Data pointing to text and elements:
- - -
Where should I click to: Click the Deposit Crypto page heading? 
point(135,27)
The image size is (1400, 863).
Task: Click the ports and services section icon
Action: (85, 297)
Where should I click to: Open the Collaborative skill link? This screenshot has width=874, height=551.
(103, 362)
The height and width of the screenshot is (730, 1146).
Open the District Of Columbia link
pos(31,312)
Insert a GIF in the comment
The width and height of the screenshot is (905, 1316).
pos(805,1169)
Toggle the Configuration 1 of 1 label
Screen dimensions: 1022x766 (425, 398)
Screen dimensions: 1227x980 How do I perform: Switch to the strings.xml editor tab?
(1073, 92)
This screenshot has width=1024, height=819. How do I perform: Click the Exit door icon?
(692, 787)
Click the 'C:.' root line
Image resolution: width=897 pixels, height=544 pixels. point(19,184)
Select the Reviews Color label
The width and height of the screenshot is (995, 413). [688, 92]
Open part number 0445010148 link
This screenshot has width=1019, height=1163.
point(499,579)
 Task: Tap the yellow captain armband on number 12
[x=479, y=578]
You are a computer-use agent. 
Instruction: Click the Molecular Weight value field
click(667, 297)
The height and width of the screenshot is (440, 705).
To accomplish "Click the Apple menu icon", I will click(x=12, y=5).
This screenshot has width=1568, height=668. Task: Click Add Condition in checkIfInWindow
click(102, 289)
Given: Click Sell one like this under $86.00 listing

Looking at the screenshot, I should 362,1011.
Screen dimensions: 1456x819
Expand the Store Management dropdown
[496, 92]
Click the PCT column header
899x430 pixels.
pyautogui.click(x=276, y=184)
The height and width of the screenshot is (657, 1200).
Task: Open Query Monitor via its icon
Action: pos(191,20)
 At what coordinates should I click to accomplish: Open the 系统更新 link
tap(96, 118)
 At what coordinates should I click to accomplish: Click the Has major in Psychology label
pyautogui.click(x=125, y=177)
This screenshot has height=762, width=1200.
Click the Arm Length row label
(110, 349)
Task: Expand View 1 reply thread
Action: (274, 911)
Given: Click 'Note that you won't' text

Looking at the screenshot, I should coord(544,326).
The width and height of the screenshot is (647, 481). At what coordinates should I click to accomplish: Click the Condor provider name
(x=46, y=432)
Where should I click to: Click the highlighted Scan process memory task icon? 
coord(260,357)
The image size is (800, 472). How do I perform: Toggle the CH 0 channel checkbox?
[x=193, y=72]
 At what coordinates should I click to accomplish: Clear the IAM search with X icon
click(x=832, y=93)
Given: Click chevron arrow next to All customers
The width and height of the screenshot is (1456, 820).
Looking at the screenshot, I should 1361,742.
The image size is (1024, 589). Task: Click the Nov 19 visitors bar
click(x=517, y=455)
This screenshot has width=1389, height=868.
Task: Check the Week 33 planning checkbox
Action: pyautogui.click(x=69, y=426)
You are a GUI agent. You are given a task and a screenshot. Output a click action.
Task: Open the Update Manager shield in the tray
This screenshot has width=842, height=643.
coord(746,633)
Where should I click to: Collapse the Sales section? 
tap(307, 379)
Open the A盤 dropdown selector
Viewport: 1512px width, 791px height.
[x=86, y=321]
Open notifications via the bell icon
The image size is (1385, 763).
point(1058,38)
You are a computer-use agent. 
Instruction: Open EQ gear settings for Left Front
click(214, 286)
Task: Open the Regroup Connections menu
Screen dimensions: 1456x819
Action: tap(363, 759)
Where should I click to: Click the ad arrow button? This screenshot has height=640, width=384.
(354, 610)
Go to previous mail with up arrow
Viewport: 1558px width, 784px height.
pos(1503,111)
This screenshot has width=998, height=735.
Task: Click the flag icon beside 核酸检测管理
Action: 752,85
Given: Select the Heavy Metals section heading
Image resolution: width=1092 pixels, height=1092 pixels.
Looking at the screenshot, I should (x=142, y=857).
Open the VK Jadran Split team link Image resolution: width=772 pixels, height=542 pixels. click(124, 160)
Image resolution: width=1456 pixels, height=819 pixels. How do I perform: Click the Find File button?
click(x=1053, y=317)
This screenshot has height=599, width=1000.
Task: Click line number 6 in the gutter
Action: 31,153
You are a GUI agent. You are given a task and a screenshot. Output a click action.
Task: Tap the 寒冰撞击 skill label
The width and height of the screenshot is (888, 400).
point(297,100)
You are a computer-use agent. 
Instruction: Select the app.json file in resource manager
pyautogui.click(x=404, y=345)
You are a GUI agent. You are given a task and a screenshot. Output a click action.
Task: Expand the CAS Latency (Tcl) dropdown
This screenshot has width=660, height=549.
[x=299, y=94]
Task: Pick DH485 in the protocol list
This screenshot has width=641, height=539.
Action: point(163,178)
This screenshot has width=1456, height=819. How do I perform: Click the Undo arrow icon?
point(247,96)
- - -
## WRITTEN TASK
Copy out the stretch of data from the start through the line containing "pos(805,1169)", keeping each line word for word.

## SOLUTION BELOW
Where should I click to: Click the Deposit Crypto page heading? 
point(135,27)
The image size is (1400, 863).
Task: Click the ports and services section icon
Action: (85, 297)
Where should I click to: Open the Collaborative skill link? This screenshot has width=874, height=551.
(103, 362)
The height and width of the screenshot is (730, 1146).
Open the District Of Columbia link
pos(31,312)
Insert a GIF in the comment
The width and height of the screenshot is (905, 1316).
pos(805,1169)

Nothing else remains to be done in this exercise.